The final holdout, Algeria, used up the last of its stockpile of leaded gasoline in July. That's according to the U.N. Environment Programme, which has spent 19 years trying to eliminate leaded gasoline around the globe.
"The successful enforcement of the ban on leaded petrol is a huge milestone for global health and our environment," Inger Andersen, the UNEP's executive director, said Monday.
The U.N. estimates that the phaseout of the toxic fuel will save $2.44 trillion dollars per year, thanks to improved health and lower crime rates, and prevent more than 1.2 million premature deaths.
In 1921, researchers at General Motors discovered that adding a compound called tetraethyl lead to gasoline could improve engine performance. (Not-so-fun fact: Thomas Midgley Jr., a scientist who played a key role in what proved to be a calamitous discovery, also developed chlorofluorocarbons, a class of refrigerants that went on to destroy the ozone layer.)
There were other additives that could serve the same purpose — today, ethanol is widely used as a far safer alternative. But lead quickly became the standard.

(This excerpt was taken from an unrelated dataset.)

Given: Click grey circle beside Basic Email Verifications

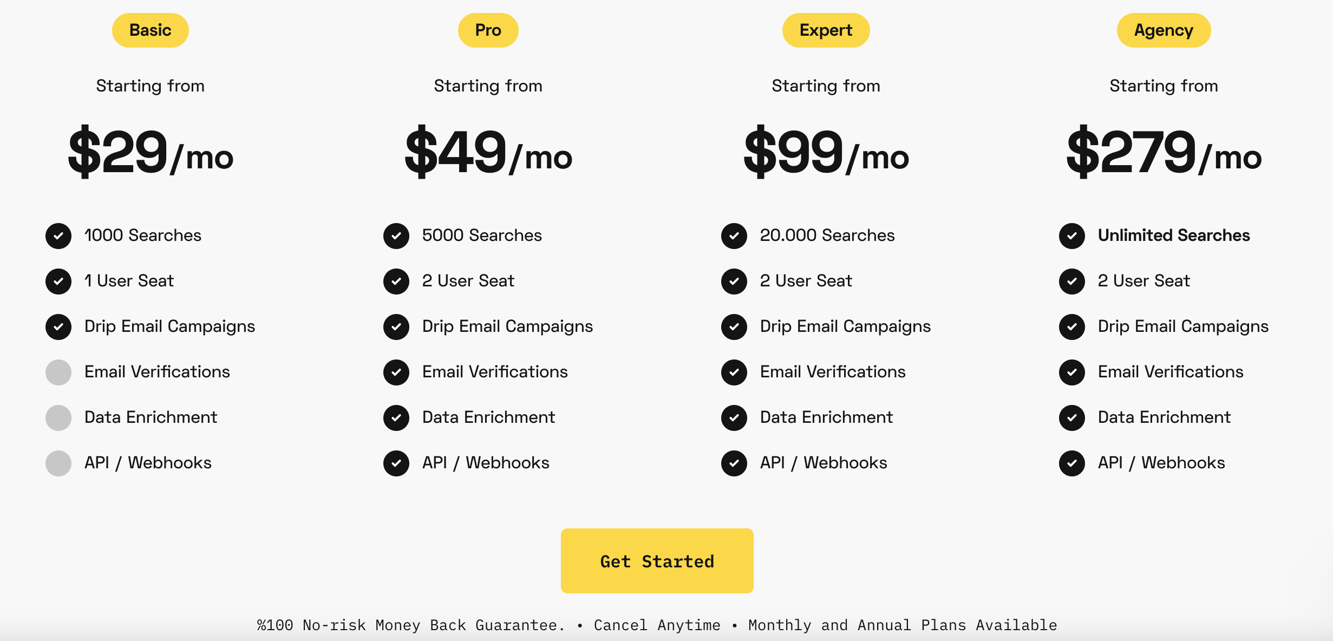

At the time, it was well known that lead was a poison, and there was concern over the risk to workers exposed to the dangerous additive.
But researchers working for automakers, oil companies and chemical giants said that the general public would not be harmed by low levels of exposure through leaded gasoline.
That turned out to be disastrously false. Children, in particular, are vulnerable to even minute amounts of lead exposure, and the use of leaded gasoline has been linked to lower IQs and higher rates of violent crime. Lead exposure also causes heart disease, cancer and other diseases, and when burned in an engine, lead can easily contaminates air, water and soil.
It took decades for scientists to establish the damage that leaded gasoline was causing. By that point, virtually all the gasoline in the world had lead added to it.